◆ **Source text**:
- - - -

Deal coupon arrangements may have income tax, sales tax, and use tax implications. For example, the timing and amount of revenue recognized for book purposes may differ from the manner in which revenue is recognized for tax purposes. Revenue is often taxed on a cash basis; however, there are exceptions for advance payments, such as advance payments received for deal coupons. In addition, certain sales and use taxes are based on gross sales; accordingly, the assessment discussed above for financial reporting may also be important for calculating certain taxes other than income tax.

Breakage and Escheatment Implications

Some deal coupons may require the THL entity to provide a good or service on a specific date or over a specific period, or that the consumer perform an action to redeem the coupons. A consumer’s failure to use the deal coupon, or the remote likelihood that the deal coupon will be redeemed, is often referred to as breakage. In such cases, the THL entity may need to determine (1) whether the breakage is subject to escheatment to a state (assuming that the entity is responsible for the escheatment liability) or (2) when and how to recognize the breakage as income to the entity.

Because escheatment laws vary from state to state, THL entities will need to evaluate (1) the legal terms of and conditions in their arrangements with deal companies and (2) the escheatment laws in the applicable state to determine whether unused deal coupons require escheatment to the state.

To the extent that a THL entity is not obligated to remit unused deal coupons to the state, it should establish a policy for determining how and when to recognize deferred revenue related to unused deal coupons (i.e., breakage) in light of the specific facts and circumstance of each arrangement. Entities generally use one of two approaches to recognize breakage:

  • Breakage is determined for each deal coupon and recognized when the entity is legally released from its obligation to the consumer (e.g., the deal coupon expires or the possibility of redemption becomes remote).
  • The estimated value of the deal coupons that are expected to go unused in a homogeneous pool sold over a certain period is recognized in proportion to the recognized value of the redeemed deal coupons in that pool. To use this method appropriately, entities must be capable of reasonably and objectively determining the amount of breakage and the period over which revenue from the used deal coupons is recognized.

Under either approach, the estimated value of breakage and the period over which it is recognized must be supported by (1) sufficient historical evidence that represents future outcomes and (2) a remote likelihood that material adjustments would be made to amounts already recognized as revenue.

Thinking Ahead

Deal coupons will remain valuable marketing and advertising tools for raising brand awareness and reaching new and existing customers. However, they can present accounting and tax challenges as the terms of arrangements change. Given the growth of the online deal industry, THL entities should perform detailed reviews of their arrangements with deal companies, as well as their accounting and tax policies, to ensure that they have adequately considered the accounting and tax implications discussed above.



1 For titles of FASB Accounting Standards Codification (ASC) references, see Deloitte’s “Titles of Topics and Subtopics in the FASB Accounting Standards Codification.”

- - - -

◆ **Information shown**:
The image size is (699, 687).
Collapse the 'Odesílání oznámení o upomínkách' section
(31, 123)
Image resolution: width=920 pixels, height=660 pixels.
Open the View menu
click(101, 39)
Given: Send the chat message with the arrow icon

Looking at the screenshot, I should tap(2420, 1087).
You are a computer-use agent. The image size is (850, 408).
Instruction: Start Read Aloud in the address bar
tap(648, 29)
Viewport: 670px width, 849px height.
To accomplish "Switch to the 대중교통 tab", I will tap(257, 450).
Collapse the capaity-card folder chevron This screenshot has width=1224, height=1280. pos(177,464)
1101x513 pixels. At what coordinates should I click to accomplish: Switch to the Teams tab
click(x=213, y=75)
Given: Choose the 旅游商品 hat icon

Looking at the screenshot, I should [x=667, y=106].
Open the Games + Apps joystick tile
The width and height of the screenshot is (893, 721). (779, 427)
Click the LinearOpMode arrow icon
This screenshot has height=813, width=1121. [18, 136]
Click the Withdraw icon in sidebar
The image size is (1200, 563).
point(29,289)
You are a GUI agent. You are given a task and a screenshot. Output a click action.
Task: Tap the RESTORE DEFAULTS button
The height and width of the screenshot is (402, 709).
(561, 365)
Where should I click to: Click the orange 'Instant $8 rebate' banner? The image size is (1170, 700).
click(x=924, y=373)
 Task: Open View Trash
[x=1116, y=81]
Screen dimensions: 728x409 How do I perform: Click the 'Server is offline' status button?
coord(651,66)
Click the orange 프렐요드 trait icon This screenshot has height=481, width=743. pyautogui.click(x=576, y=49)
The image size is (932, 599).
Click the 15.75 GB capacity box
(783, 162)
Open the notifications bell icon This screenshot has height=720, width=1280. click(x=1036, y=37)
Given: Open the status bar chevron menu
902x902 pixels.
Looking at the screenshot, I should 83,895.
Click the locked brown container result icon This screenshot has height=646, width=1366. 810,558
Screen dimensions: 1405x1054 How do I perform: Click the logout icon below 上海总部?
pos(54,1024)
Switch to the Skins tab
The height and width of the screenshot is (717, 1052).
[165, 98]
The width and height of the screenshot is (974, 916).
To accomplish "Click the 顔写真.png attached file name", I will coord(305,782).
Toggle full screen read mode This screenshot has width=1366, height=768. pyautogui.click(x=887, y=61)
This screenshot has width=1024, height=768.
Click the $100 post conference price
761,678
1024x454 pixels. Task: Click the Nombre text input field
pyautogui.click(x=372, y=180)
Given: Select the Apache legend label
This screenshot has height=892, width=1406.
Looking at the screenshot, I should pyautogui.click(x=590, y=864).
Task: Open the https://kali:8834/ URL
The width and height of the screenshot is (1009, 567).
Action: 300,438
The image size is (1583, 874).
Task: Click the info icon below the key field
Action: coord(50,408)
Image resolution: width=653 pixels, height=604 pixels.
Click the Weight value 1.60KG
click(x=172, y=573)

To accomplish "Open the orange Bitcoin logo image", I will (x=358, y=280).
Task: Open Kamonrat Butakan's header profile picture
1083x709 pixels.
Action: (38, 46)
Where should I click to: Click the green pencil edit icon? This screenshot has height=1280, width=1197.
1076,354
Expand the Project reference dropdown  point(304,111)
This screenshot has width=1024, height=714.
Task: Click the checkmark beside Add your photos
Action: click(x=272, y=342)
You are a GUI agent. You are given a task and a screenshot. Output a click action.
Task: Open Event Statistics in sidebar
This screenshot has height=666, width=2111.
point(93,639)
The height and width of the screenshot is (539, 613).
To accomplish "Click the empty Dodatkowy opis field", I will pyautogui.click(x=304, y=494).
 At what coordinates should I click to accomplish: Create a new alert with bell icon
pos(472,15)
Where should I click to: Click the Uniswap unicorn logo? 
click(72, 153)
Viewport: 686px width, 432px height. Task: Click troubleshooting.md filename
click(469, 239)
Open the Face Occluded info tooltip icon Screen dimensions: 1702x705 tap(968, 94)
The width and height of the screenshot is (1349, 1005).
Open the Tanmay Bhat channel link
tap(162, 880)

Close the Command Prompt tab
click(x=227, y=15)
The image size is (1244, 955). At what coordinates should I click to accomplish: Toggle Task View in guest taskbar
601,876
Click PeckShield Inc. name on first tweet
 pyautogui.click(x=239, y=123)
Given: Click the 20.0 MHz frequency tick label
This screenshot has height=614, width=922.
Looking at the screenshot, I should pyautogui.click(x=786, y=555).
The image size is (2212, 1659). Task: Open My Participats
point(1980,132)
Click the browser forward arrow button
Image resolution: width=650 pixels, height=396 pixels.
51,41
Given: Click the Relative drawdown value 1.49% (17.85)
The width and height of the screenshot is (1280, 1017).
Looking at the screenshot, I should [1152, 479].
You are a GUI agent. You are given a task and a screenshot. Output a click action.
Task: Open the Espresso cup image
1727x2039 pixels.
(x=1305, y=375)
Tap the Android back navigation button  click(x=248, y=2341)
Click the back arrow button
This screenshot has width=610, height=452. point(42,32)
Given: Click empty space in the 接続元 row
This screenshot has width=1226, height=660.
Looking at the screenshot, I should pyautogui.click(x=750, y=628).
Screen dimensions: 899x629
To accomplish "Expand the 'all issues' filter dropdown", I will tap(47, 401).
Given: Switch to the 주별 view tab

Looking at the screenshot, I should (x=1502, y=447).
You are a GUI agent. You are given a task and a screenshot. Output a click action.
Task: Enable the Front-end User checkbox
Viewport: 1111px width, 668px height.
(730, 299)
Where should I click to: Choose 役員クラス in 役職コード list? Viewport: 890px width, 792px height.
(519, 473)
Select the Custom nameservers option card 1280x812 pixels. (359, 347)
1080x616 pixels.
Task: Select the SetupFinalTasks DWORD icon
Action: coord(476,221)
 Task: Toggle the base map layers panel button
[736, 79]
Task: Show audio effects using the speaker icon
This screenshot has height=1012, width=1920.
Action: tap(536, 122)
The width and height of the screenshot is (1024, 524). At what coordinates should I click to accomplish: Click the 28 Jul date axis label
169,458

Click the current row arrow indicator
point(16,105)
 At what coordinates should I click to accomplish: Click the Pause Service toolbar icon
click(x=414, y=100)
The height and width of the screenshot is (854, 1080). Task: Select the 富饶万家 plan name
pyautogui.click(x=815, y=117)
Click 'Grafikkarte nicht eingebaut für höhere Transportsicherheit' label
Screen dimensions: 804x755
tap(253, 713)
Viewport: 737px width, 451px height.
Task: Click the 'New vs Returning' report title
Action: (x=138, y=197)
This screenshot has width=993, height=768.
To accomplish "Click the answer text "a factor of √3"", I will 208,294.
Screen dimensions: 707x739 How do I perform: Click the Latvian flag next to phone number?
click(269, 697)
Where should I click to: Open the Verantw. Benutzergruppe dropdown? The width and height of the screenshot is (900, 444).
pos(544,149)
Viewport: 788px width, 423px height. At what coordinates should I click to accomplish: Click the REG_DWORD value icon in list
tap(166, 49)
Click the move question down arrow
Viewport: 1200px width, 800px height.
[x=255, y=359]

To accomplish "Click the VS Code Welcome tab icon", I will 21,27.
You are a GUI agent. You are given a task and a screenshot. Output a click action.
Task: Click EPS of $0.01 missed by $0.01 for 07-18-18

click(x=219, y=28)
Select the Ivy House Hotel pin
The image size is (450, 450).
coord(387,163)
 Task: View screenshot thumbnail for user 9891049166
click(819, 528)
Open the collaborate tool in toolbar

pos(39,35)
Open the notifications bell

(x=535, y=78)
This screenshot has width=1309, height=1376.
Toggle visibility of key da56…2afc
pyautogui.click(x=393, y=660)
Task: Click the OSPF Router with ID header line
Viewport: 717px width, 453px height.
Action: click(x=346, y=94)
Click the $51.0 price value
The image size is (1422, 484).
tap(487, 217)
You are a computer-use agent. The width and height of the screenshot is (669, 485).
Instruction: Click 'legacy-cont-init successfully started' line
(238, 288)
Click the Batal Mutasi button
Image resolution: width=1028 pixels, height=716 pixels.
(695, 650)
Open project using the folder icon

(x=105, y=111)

- - - -

◆ **Exercise requirements**:
Reproduce the deal coupon passage word for word, from "Because escheatment laws" up to and including "to the state.". The listing has no connection to the deal coupon passage.

◆ **Answer space**:
Because escheatment laws vary from state to state, THL entities will need to evaluate (1) the legal terms of and conditions in their arrangements with deal companies and (2) the escheatment laws in the applicable state to determine whether unused deal coupons require escheatment to the state.